For awhile Tuesday night, it seemed as if Gilead Sciences' (GILD - Get Report) first-quarter earnings conference call was going to end without an analyst asking some variation of the "Who are you going to buy and when?" question.
But then J.P. Morgan's Cory Kasimov stepped up. Kasimov, the sixth analyst in the question queue, asked Gilead CEO John Milligan about business development and whether the uncertainty over passage of U.S. tax reform was causing the biotech company to slow its M&A roll.
Thanks for the question, Cory. So first of all, with regard to Washington, I think that uncertainty in Washington seems to be the norm in my 27 years here. So I think, we've kind of learned to filter that out and focus on the things that are right for the company. There may be tax reform, there may be repatriation, but you can't count on it and you can't wait for it either. So we focused our efforts. I'll return to what you asked last, which is we really focus our efforts in broadening our team, adding some depth, both scientifically and with business development experience so that we, in fact, have much, much greater capacity to assess things and, in fact, fully engage with our teams assessing a number of different opportunities, which we think could play out over the coming year as we start to make progress in getting partnerships and potential acquisitions together. So we're going to just focus on what's right for Gilead, try to ignore the noise globally in terms of tax reform and deal with the best thing for the company and for the shareholders in the long term. And we really have a great team right now. [Emphasis added.]
Milligan has made similar statements in the past, so it's best not to get overly hopeful that any deal is imminent. Still, Milligan's comment hints at some urgency to get the Gilead M&A machine cranking up again.
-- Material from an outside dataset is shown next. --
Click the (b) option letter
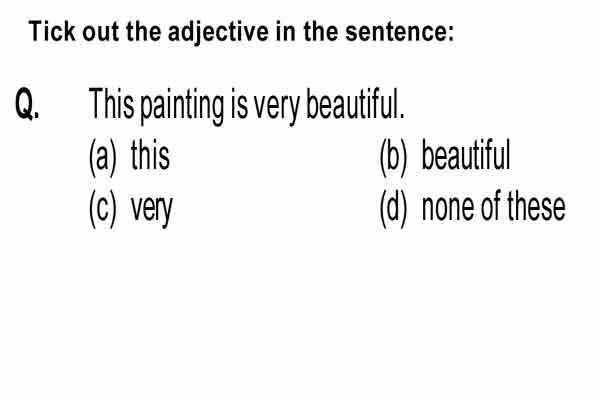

Later on Tuesday's call, Cowen analyst Phil Nadeau asked Milligan to discuss Gilead's overall strategy. After mentioning Gilead's resurgent HIV business and the big R&D push into NASH -- both strong points for the company -- Milligan said this:
With regard to future legs of the stool, I think, it's pretty clear, we're looking for another avenue to increase our opportunity for revenue and also for helping patients with a considerable heft that we have. And clearly, we've been focusing on oncology with the question, is there an area where we can use our resources to accelerate products to market and build a meaningful franchise in oncology? And that was the hiring of Alessandro Riva. That was the foray we made with our business development people to broaden and then to look at other things that can build this. And so I feel very good that we've got a number of different ways to accelerate growth for the company in the future so that a decade from now, we're a very different company, having reinvented ourselves beyond antivirals into really a multi-therapeutic area company. [Emphasis added.]
Meantime, Gilead spent $565 million in the first quarter to repurchase its own stock. The company ended the quarter with $34 billion in cash at its disposal.